:: TUGAS DAN LATIHAN ::
• A. Tulis ulang bagian teks tentang kitab al-Burhan mulai dari "Oleh: M. Yoeki" sampai "dan sulit dibaca.", dengan mengganti "tesis" menjadi "anggapan".
• B. Teruskan teks tentang kitab al-Burhan dengan bagian berikutnya, dimulai setelah kalimat terakhirnya.

Menelusuri Embrio Maqasidh Syariah dalam Kitab Al-Burhan fi Usul Al-Fiqh Imam Haramain Al-Juwaini

Menelusuri Embrio Maqasidh Syariah dalam Kitab Al-Burhan fi Usul Al-Fiqh Imam Haramain Al-Juwaini

Oleh: M. Yoeki Hendra
(Santri Marhalah Tsaniyah Semester 5)

Tulisan pendek ini, penulis buat untuk membuktikan tesis bahwa Imam Haramain dalam kitab al-Burhan fi Usul al-Fiqh telah memperkenalkan Ilmu Maqasid Syariah sebagaimana yang banyak disampaikan. Penulis merasa penasaran dan ingin mengetahui lebih jauh kebenaran tesis itu dengan langsung membaca dan meneliti kitab yang disebut-sebut sebagai salah satu kitab induk usul fikih tersebut.

Sekilah Tentang Al-Burhan

Latar belakangnya sebagai seorang faqih, usuli, ilmuan dan teolog sangat mempengaruhi proses dan isi kitab al-Burhan, sehingga tidak berlebihan salah seorang Mufti Mesir Syekh Usamah al-Azhari mengakui kitab tersebut benar-benar sangat rumit dan sulit dibaca.

:: BLOK DATA ::
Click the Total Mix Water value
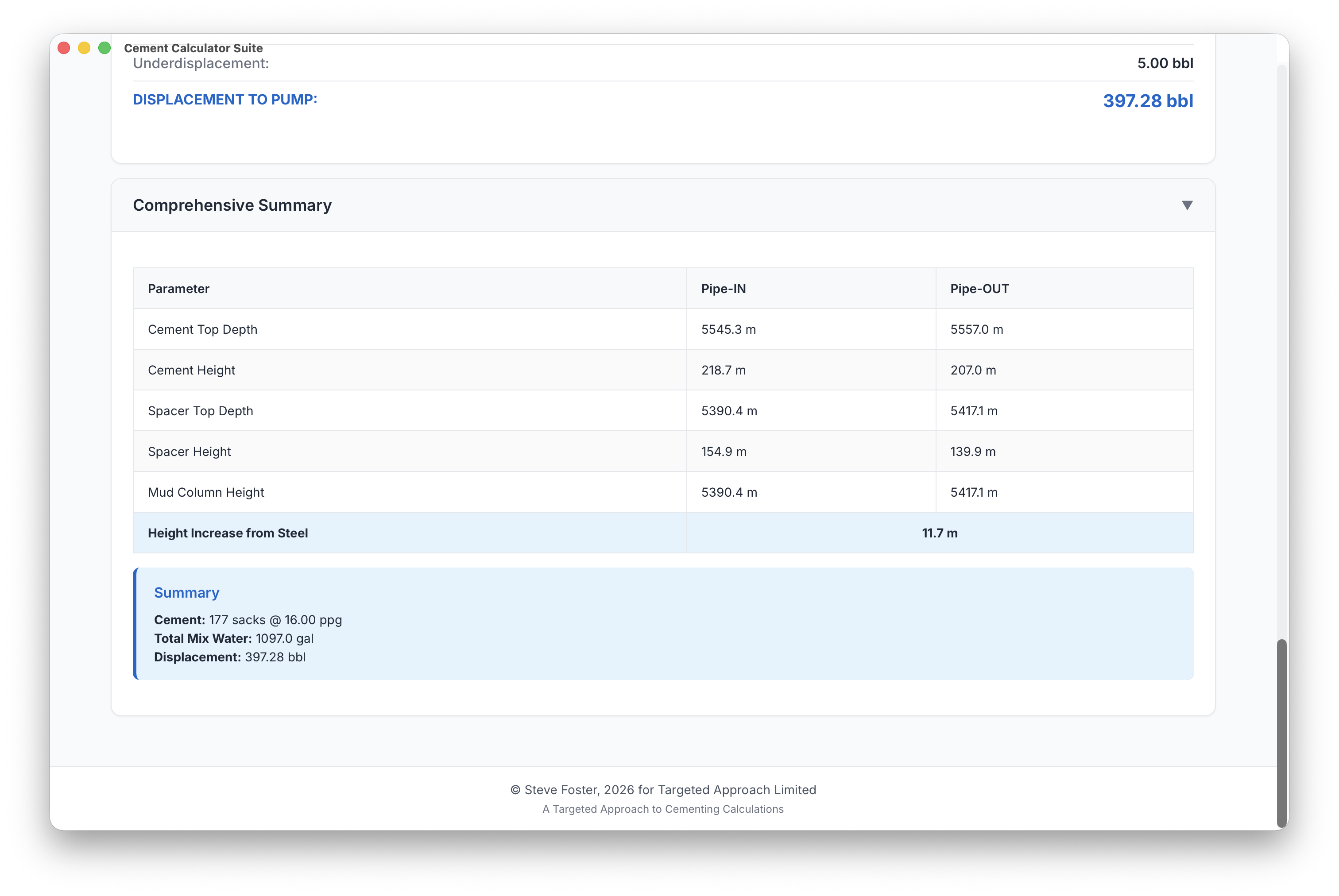The height and width of the screenshot is (896, 1339). [285, 638]
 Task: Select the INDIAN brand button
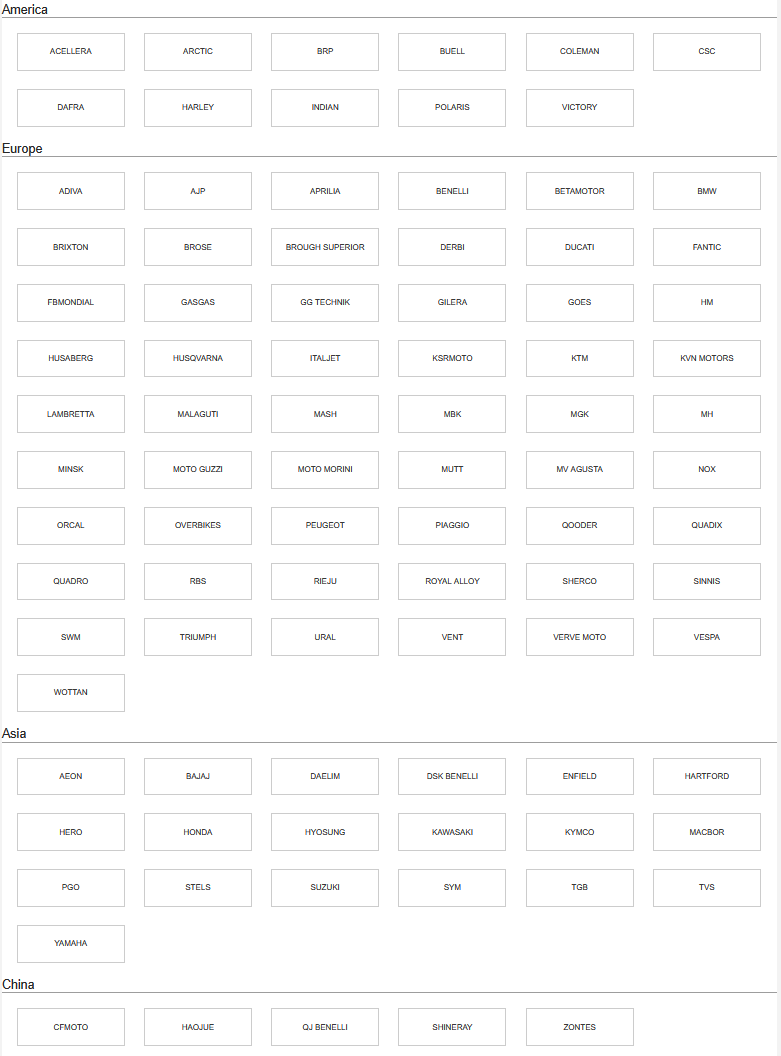pos(325,108)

:: HASIL PENGERJAAN ::
• A.
Oleh: M. Yoeki Hendra
(Santri Marhalah Tsaniyah Semester 5)

Tulisan pendek ini, penulis buat untuk membuktikan anggapan bahwa Imam Haramain dalam kitab al-Burhan fi Usul al-Fiqh telah memperkenalkan Ilmu Maqasid Syariah sebagaimana yang banyak disampaikan. Penulis merasa penasaran dan ingin mengetahui lebih jauh kebenaran anggapan itu dengan langsung membaca dan meneliti kitab yang disebut-sebut sebagai salah satu kitab induk usul fikih tersebut.

Sekilah Tentang Al-Burhan

Latar belakangnya sebagai seorang faqih, usuli, ilmuan dan teolog sangat mempengaruhi proses dan isi kitab al-Burhan, sehingga tidak berlebihan salah seorang Mufti Mesir Syekh Usamah al-Azhari mengakui kitab tersebut benar-benar sangat rumit dan sulit dibaca.

• B.
Meskipun demikian, sanjungan ulama tentang kehebatan isinya menunjukkan bahwa maestro Imam Haramain ini sangat luar biasa. Ibnu Khaldun Misalnya, mengatakan:

وأحسن ما كتبه المتكلمون في الأصول كتاب البرهان إمام الحرمين

Bahwa diantara karya terbaik yang disusun oleh kalangan Mutakallimin adalah kitab al-Burhan milik Imam Haramain. Begitupun Imam as-Subki dalam Thabaqat-nya menyanjung kitab ini yang berhasil menyusun karya usul fikih dengan metode dan gaya yang sangat menarik.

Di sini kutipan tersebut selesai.